____ Material for the task

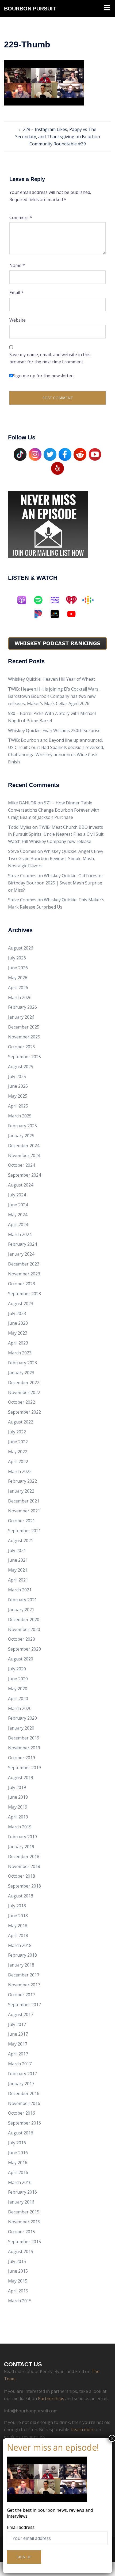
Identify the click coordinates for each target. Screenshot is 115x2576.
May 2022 (17, 1452)
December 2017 (23, 1975)
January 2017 (21, 2084)
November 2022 (24, 1392)
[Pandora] (41, 614)
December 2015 (23, 2212)
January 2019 (21, 1847)
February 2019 (22, 1837)
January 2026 (21, 1017)
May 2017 (17, 2044)
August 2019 (20, 1777)
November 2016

________

§ **Task requirements**
Write out all the entries exactly, except for the pictures.

§ **Answer box**
Identify the click coordinates for each target. Screenshot is 115x2576.
May 2022 (17, 1452)
December 2017 (23, 1975)
January 2017 (21, 2084)
November 2022 (24, 1392)
[Pandora] (41, 614)
December 2015 (23, 2212)
January 2019 (21, 1847)
February 2019 (22, 1837)
January 2026 (21, 1017)
May 2017 (17, 2044)
August 2019 (20, 1777)
November 2016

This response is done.